Despite a few additions, FIFA’s career mode has become an outdated, stale and repetitive exercise oddly limited to 15 virtual years. Unless you dedicate the time to implement CTTs, clubs will generally play the same, with the difference between great and average players barely noticeable. Off the pitch, the poor CPU roster management rears its ugly head as clubs like Manchester United will stockpile strikers while ignoring other key positions.
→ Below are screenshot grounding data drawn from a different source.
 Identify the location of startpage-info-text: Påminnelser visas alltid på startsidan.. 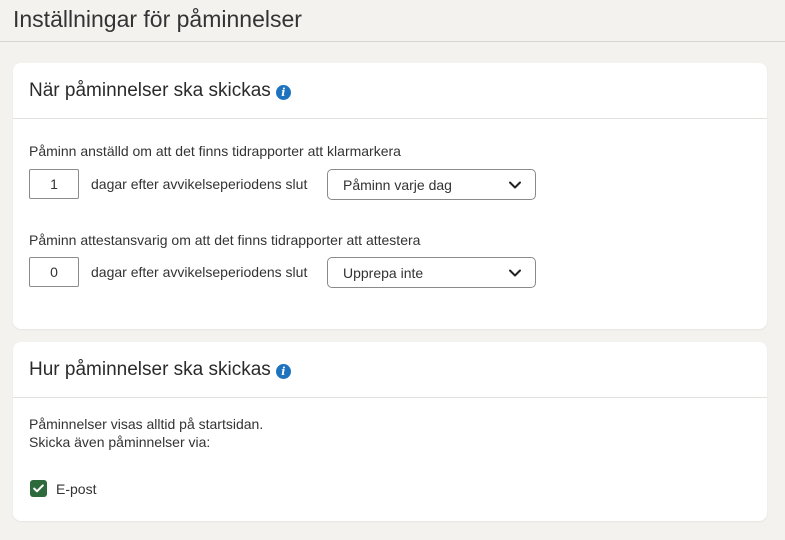
(146, 424).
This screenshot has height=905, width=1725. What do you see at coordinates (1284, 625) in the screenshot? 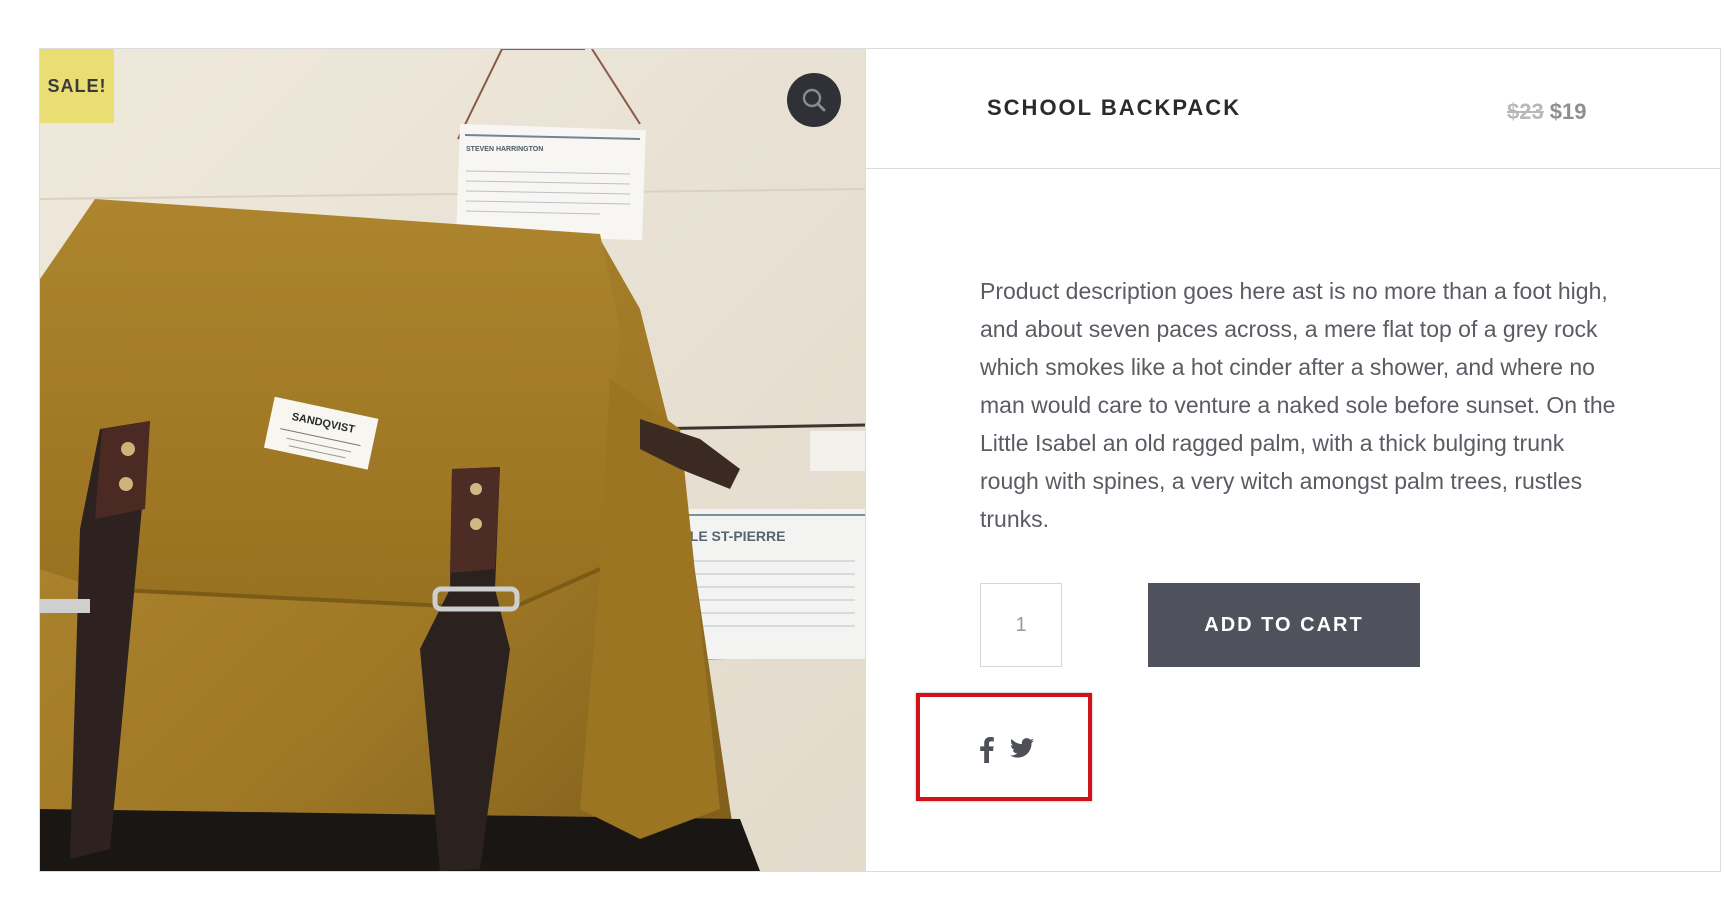
I see `add-to-cart-button: ADD TO CART` at bounding box center [1284, 625].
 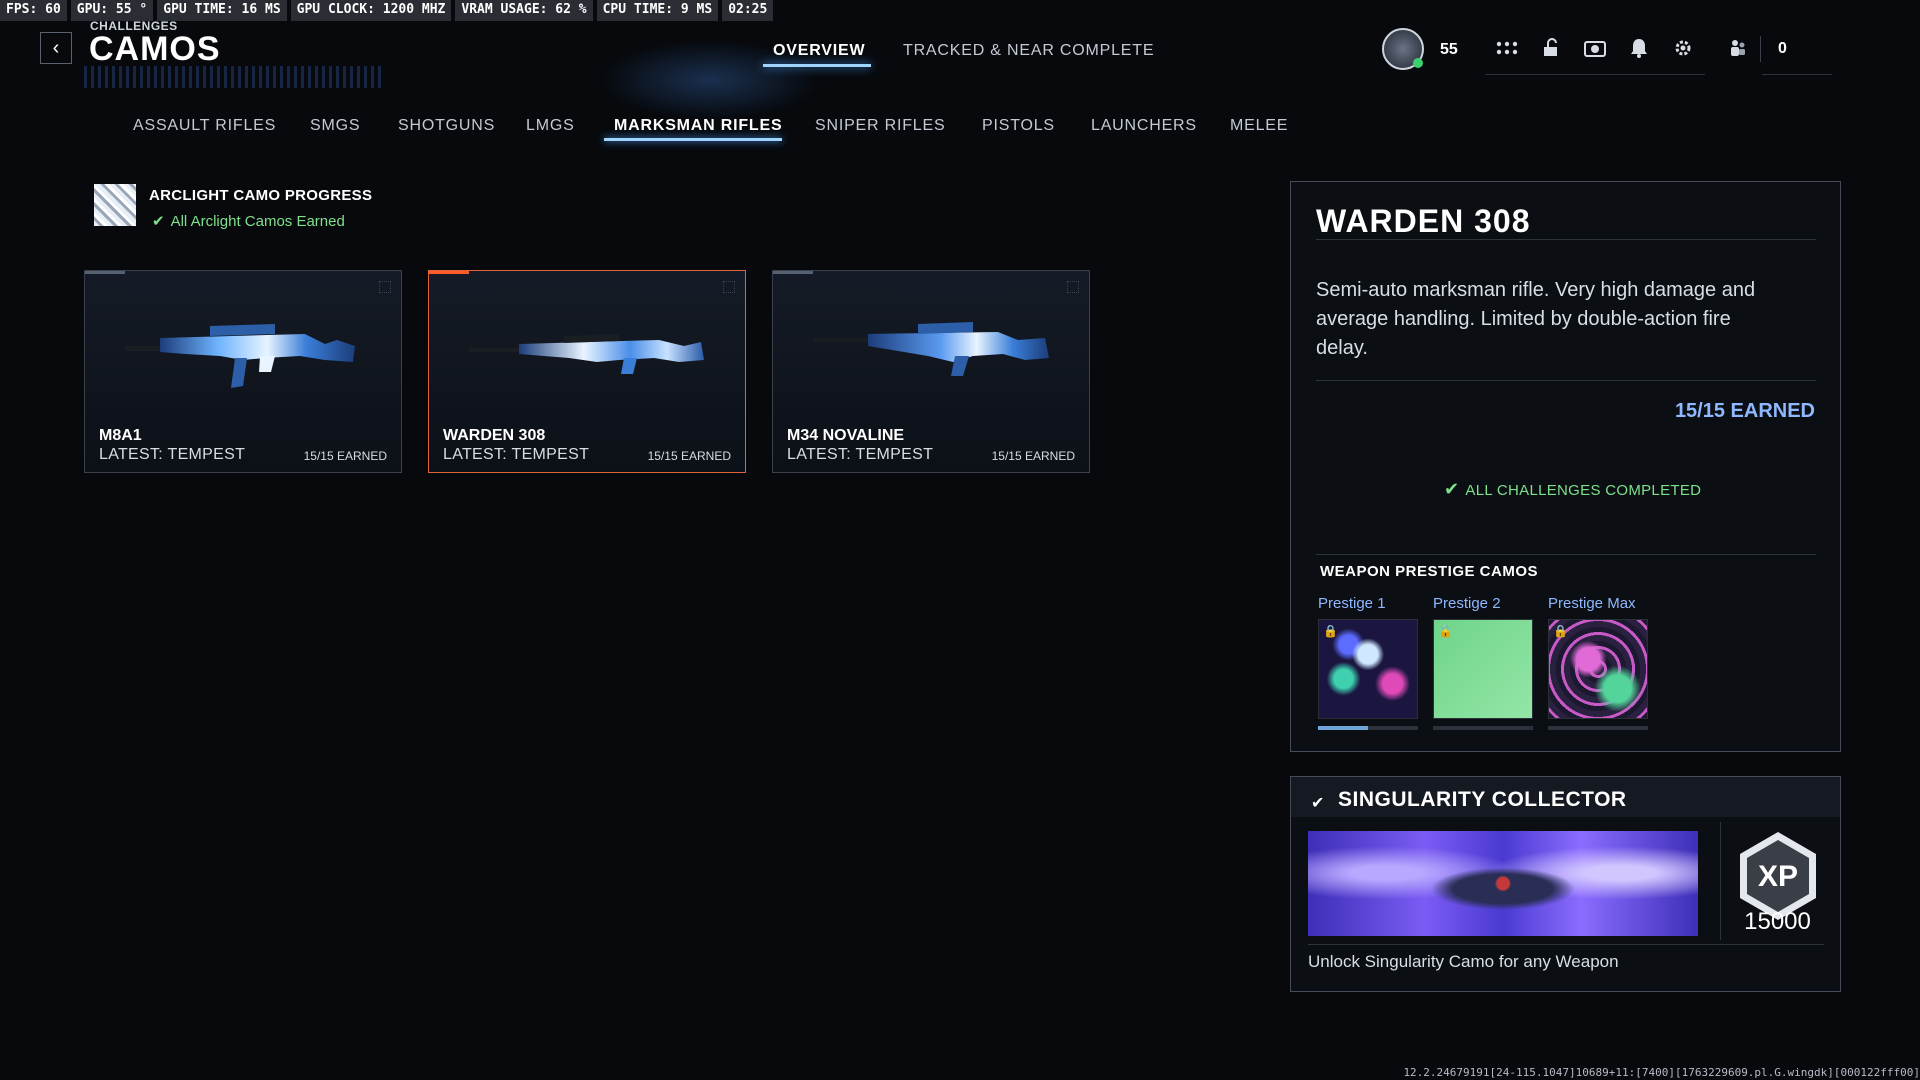 I want to click on prestige-camos-title: WEAPON PRESTIGE CAMOS, so click(x=1430, y=572).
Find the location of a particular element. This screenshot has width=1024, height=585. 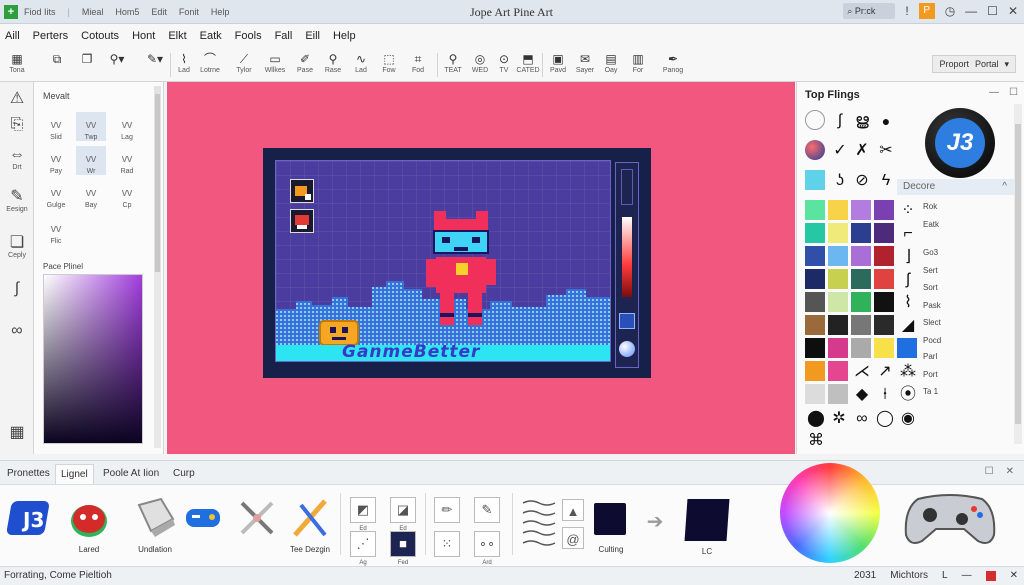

If you can stomach seeing Lewandoski as the third-choice striker, you’ll quickly realize that the majority of squads largely go unchanged from year to year. In the end, not only are the transfers curious, there is also not enough of them. Furthermore, with the inclusion of real-life EPL managers, there is a shocking omission of a managerial carousel meaning the virtual Alan Pardew is still roaming the Crystal Palace touchline.

Managerial objectives were introduced this year but come off as feeling rushed and counter-intuitive. Take for example the youth product objective where in order to complete it, you must have a youth product play a good percentage of matches within two years. Feasible at lower level clubs, this goal is nearly impossible to accomplish if you take the reins at say a Chelsea, Manchester City or Arsenal. While “diamonds in the rough” are rare in real life, in FIFA 17 they’re even more scarce. Finding a 17 or 18-year old capable of supplanting world class internationals is nearly impossible at any club of significance.

What Did This Game Do Differently?

Apart from the enhanced graphics, FIFA 17‘s career mode and new The Journey mode both fall substantially short when compared to other sports genres. While the online modes are still as strong as ever, the addition of the Journey Mode did little to entertain gamers after the initial buzz wore off. Until FIFA embraces a fully functional online career mode akin to Madden’s offering, I don’t think there’s much FIFA can do in terms of bolstering new, fresh ideas. Perhaps a further evolution of the Frostbite engine will bring about more than cosmetic changes.

FIFA 17 is by no means a bad game, it just wasn’t the leap most of us expected coming from an initially solid FIFA 16 –before all the patches struck. While I’m still finding enjoyment with the game, I can’t help but wonder “what if” with this title. It’s with that thought in mind that I will keep my eyes glued to the internet and hope that FIFA 18 is the game we have all been hoping to experience.